— WORK INSTRUCTIONS —
**A)** From the piece on turning a Cypher query into SQL, repeat the passage starting at "My first thought" and ending at "and fields were.".
**B)** In the piece on turning a Cypher query into SQL, why did the writer set aside the first idea of using INTERSECT? Answer in one to three sentences.

The 12 line Cypher query was:  

Start
rik=node:node_auto_index(name=”Rik”)
Match
rik-[ :SPEAKS ]-> language,
rik-  [:PARTICIPATES  ] -> session,
rik- [:WORKED_FOR|WORKS_FOR ] -> company,
person2- [:WORKED_FOR|WORKS_FOR ] -> company,
person2- [:SPEAKS ]-> language ,
person2- [:PARTICIPATES ] -> session ]
Where
Not ( person2-  [:PARTICIPATES ] -> session)
Return distinct person2.name

Having wrote complex queries for years, this didn’t seem too difficult for me. So how would you do it in SQL? Not having access to the actual tables, I could only imagine what the tables were. But the solution I envisioned was to use inline views, one of the incredible aspects of SQL, and an outer join.

( /* outer inline view, first half */
select person_id, name, company, language, session_id
from
( /* inline view for work history */
Select person_id, name, wh.company
from person p
join work_history wh
on p.person_id = wh.person_id
where p.name = ‘Rik’
) rik_work
join
( /* inline view for languages */
Select name, language
from person p
join language_person lp
on p.person_id = lp.person_id
join lanuage l
on l.language_id = lp.language_id
where p.name = ‘Rik’
) rik_lang
on rik_work.person_id = rik_lang.person_id
Join
( /* inline view for sessions */
Select person_id, name, s.session_id
from person p
join session s
on p.person_id = s.person_id
where p.name = ‘Rik’
) rik_sess
on rik_work.person_id = rik_sess.person_id
) first_half

That completed the inline view for Rik.

To find other gamers: make another inline view, and do an outer join to the one for Rik.

Select distinct person.person_id, person.name
from
( Select …

) first_half
Left Outer join
( Select …
/* Same as above,
where person.name/id <> rik */
) second_half
on first_half.language = second_half.language
and second_half.language is not null
on first_half.company = second_half.company
and second_half.company is not null
on first_half.session_id = second_half.session_id
and second_half.session_id is NULL

My first thought was to use INTERSECT. But this would only work, if the sessions were the same. This query is looking for similar people, but different sessions.

It took me about 15 minutes to write the basic query. The hard part was making assumptions on what the tables and fields were.

— LISTING —
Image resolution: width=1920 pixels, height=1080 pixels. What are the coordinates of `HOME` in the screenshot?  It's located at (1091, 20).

* * *

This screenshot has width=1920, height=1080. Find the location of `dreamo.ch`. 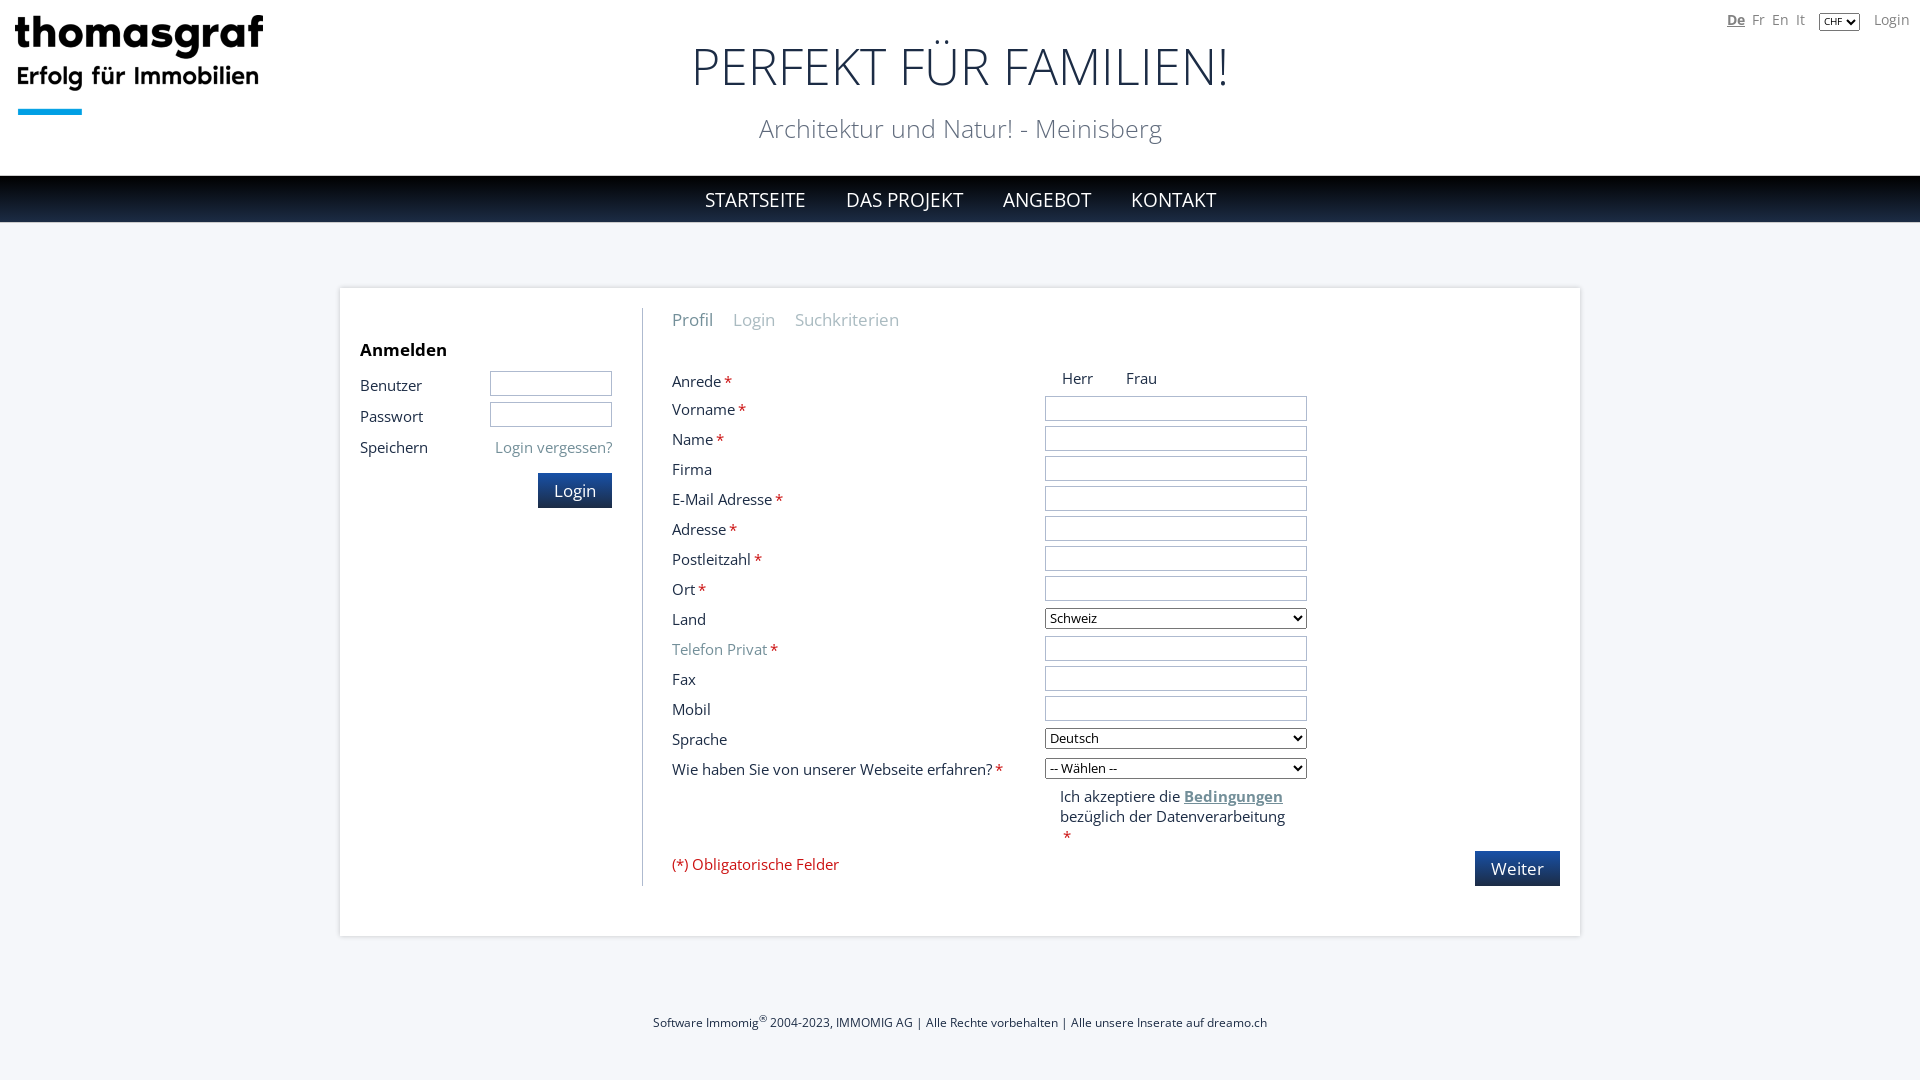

---

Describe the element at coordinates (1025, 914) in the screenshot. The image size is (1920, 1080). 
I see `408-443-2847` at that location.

— PER-TASK OUTPUTS —
**A)**
My first thought was to use INTERSECT. But this would only work, if the sessions were the same. This query is looking for similar people, but different sessions.

It took me about 15 minutes to write the basic query. The hard part was making assumptions on what the tables and fields were.

**B)** INTERSECT would only have worked if the sessions were the same. The query is meant to find similar people who attend different sessions, so the writer used inline views and an outer join instead.